О Человек! Деянье! Ждут народ и суд.Надежды нет на тех, кто с нами стол делил!Но тот, кто, словно тать, в застенок брошен был,Вернется совершить Деянья тяжкий труд[31][32].
Малоправдоподобно, чтобы Гитлер знал стихи Стефана Георге[33], зато он знал широко распространенные настроения, которые выражали эти стихи, да, он знал эти настроения, и эти настроения воздействовали на него. Несмотря на все это, решение стать тем «Мужем», которого все ждут и от которого ждут чуда, требовало довольно-таки безрассудного мужества, которого никто, кроме Гитлера, тогда, да и позднее, не имел. В первом томе «Моей борьбы», продиктованном в 1924 году, это решение документируется уже вполне вызревшим, и во время реорганизации НСДАП в 1925 году оно формально закрепляется в партийных документах. В новой НСДАП отныне и навсегда есть только одна воля – воля вождя. Решение стать вождем, осуществленное в куда более широких границах, во внутреннем политическом развитии Гитлера означало прыжок через меньшую пропасть, чем его первоначальное решение отважиться на роль вождя.
Между тем и этим решением – смотря с какого времени считать – прошло шесть, девять или даже десять лет, потому что полного всевластия не ответственного ни перед кем вождя Гитлер достиг даже не в 1933-м, а только в 1934 году после смерти Гинденбурга; Гитлеру было тогда 45 лет. Тогда-то он и превратился в вождя. Тогда-то перед ним и встал вопрос, что́ он сможет осуществить из своей внутри- и внешнеполитической программы за оставшийся ему срок жизни; на этот вопрос он ответил самым неожиданным – даже и сегодня не всеми осознаваемым – политическим и жизненным решением. Его ответ гласил: всё! В этом ответе скрыта некая пугающая чудовищность: а именно подчинение своей политики и своих политических планов невеликому сроку земной жизни.

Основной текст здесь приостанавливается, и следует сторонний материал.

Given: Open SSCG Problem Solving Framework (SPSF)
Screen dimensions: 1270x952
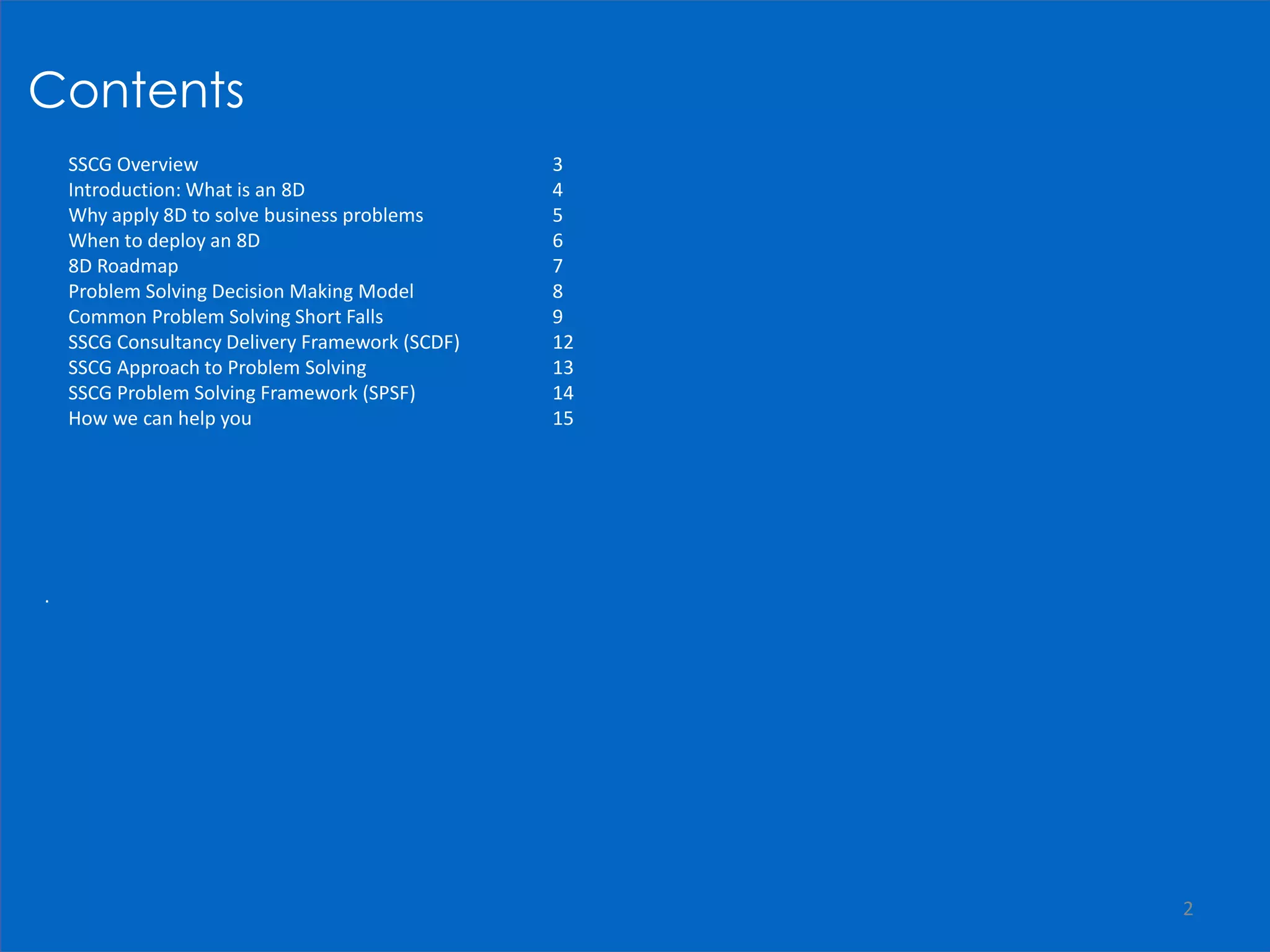Looking at the screenshot, I should point(241,393).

Это было в полном смысле слова беспримерное решение. Справедливо утверждается: люди недолговечны, государства и народы долговечны. На этом зиждутся не только все государственные устройства, республиканские или монархические, это учитывают – кто сознательно, кто инстинктивно – «великие люди», те что «хотят делать историю». Никто из тех четырех, к примеру, с кем мы уже сравнивали Гитлера, не постулировал свою незаменимость, не основывал политику на своей незаменимости. Бисмарк смастерил для себя властную и влиятельную, но четко ограниченную должность в рассчитанной на определенное время правовой системе, и когда он вынужден был оставить свою должность, он ее оставил – ворча, но покорно. Наполеон пытался основать династию. Ленин и Мао создали партии, эдакие питомники для своих преемников, и в самом деле, худо ли, хорошо ли, но эти партии продуцировали преемников и даже умудрялись выруливать из некоторых чреватых большой кровью кризисов.

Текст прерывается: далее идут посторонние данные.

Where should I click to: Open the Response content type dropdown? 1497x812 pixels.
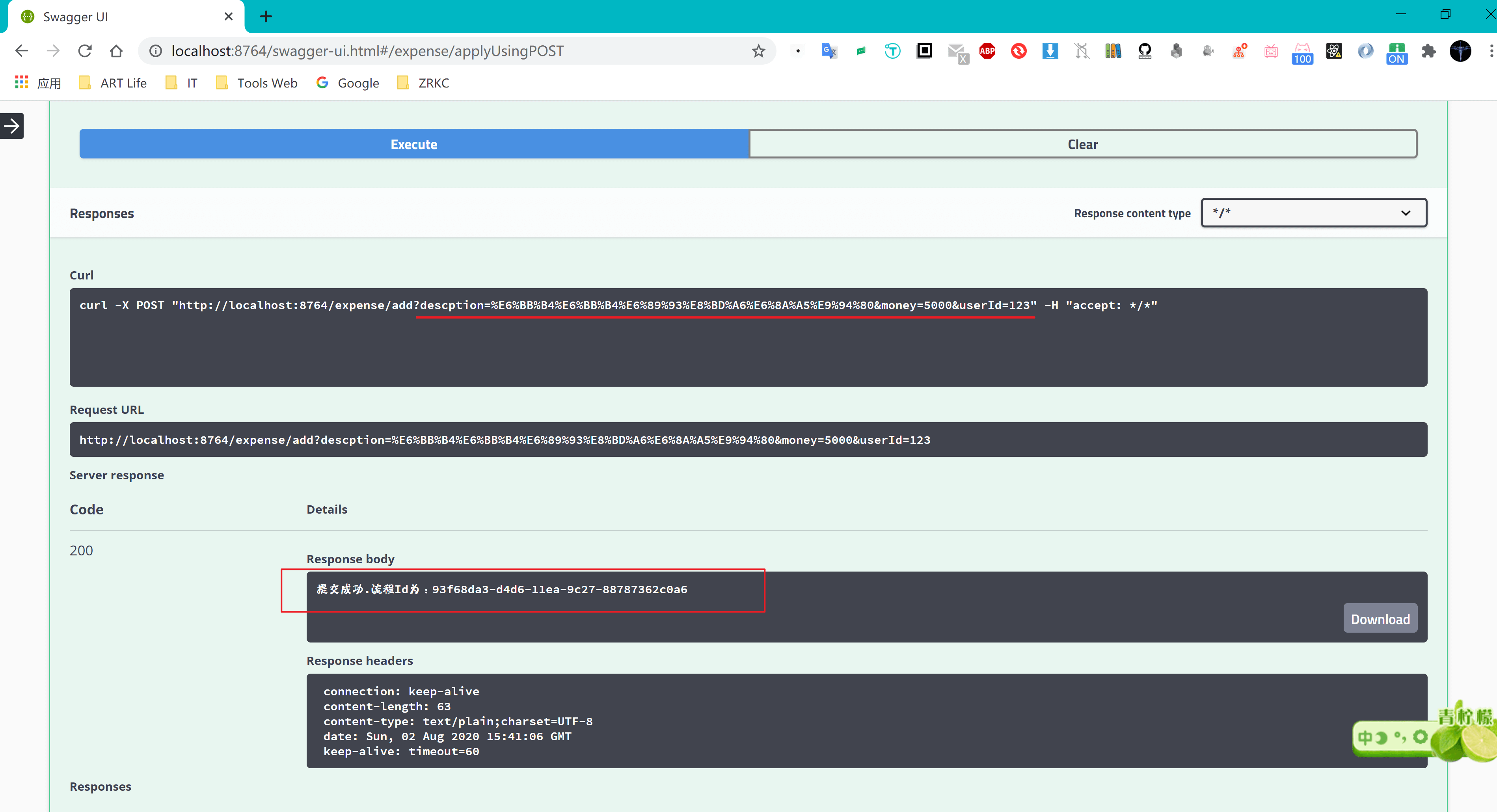coord(1313,213)
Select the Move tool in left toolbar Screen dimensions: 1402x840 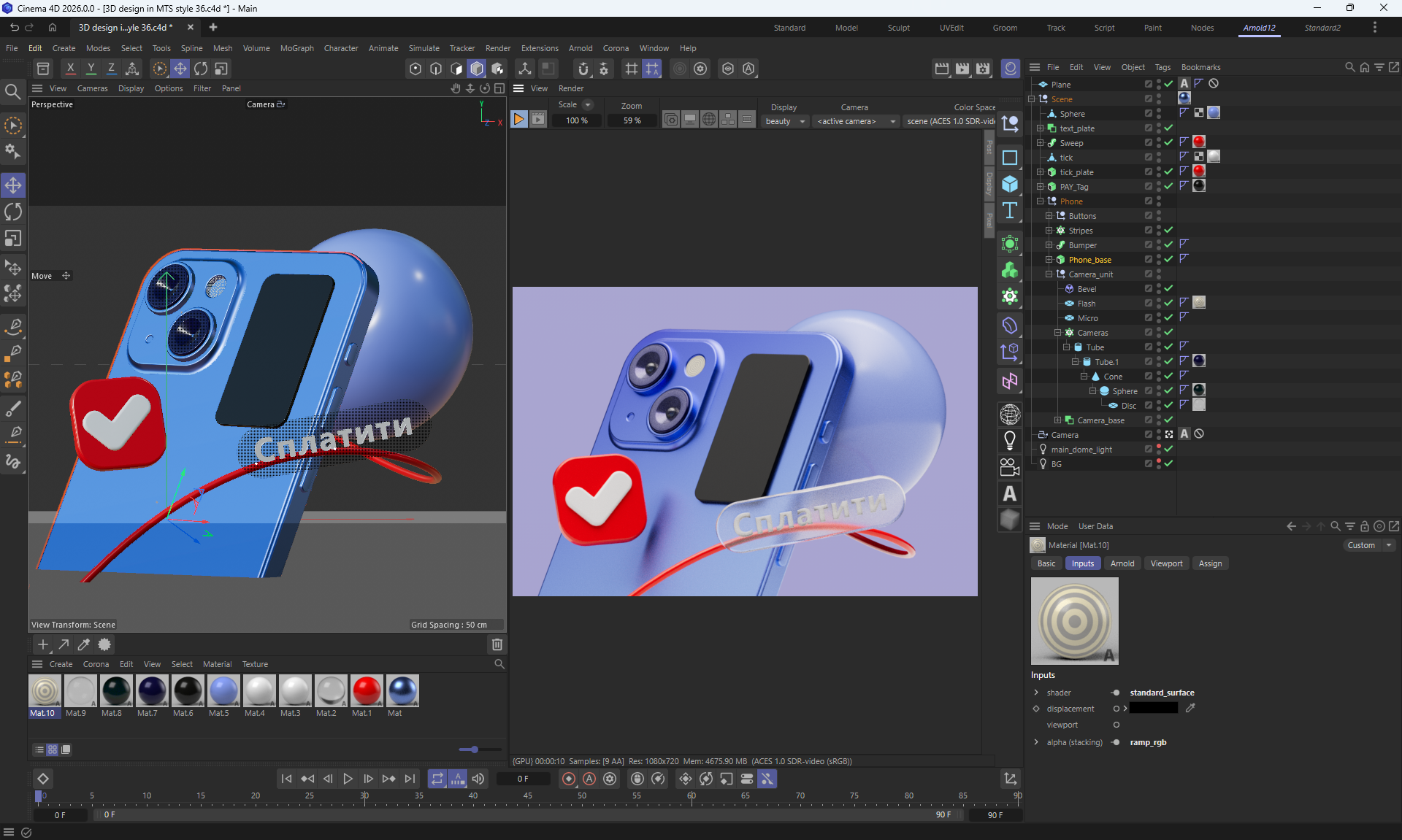tap(13, 185)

Ничего подобного у Гитлера. Он совершенно сознательно делал все в расчете на собственную незаменимость, на вечный свой припев: «Я или хаос», – странно, но никто не замечал, что это оборотная сторона другого афоризма: «После меня хоть потоп». Никакой конституции, никакой династии – да это и не было бы возможно, даже если не брать во внимание гитлеровскую боязнь брака и гитлеровскую бездетность; но и никакой партии государственного порядка, порождающей и переживающей своих руководителей. Партия была для Гитлера только инструментом его личной власти; никакого политбюро у этой партии не было, а у этого императора не было никаких кронпринцев. Он отказывался думать о том, что будет после его смерти и совершенно об этом не заботился. Все должно было совершиться при нем и через него.

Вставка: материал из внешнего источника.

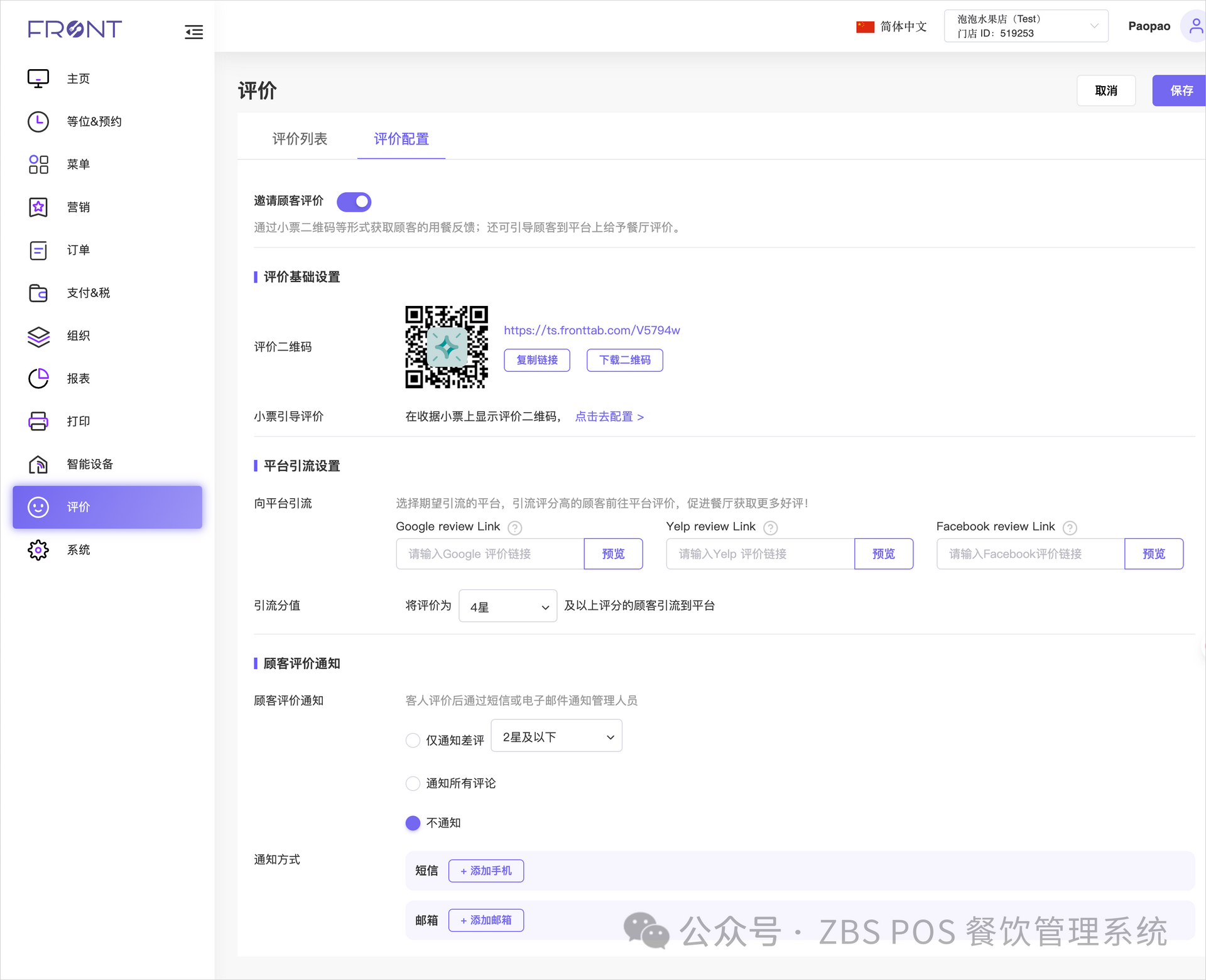
Task: Click the 打印 printer icon
Action: 38,421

Тем самым он поместил себя под давление своего личного, скупо отмеренного времени, которое вынуждало его принимать слишком поспешные и нецелесообразные решения. Потому что любая политика будет нецелесообразной и поспешной, если она определяется не обстоятельствами и возможностями, предложенными историей, а скудным сроком одной-единственной человеческой жизни. Но это-то и означал гитлеровский ответ. Он означал в особенности то, что великая война за жизненное пространство Германии, которую Гитлер готовил, обязательно должна случиться при его жизни, чтобы он сам мог вести эту великую войну. Естественно, он никогда об этом не говорил вслух, публично. Немцы все же немного испугались бы, если бы он признался в этом. Но в том, что он надиктовал Борману в феврале 1945 года, все это звучит открыто. После жалоб на то, что он начал войну на год позже, в 1939-м вместо 1938-го («но я не мог ничего не сделать: англичане и французы в Мюнхене согласились на все мои требования!»), Гитлер сетует: «Роковым образом я вынужден был все исполнить в короткий отрезок человеческой жизни. Там, где иные располагают вечностью, у меня было всего несколько жалких лет. Другие знают, что у них будут наследники». Правда, Гитлер сам позаботился о том, чтобы никаких наследников у него не было.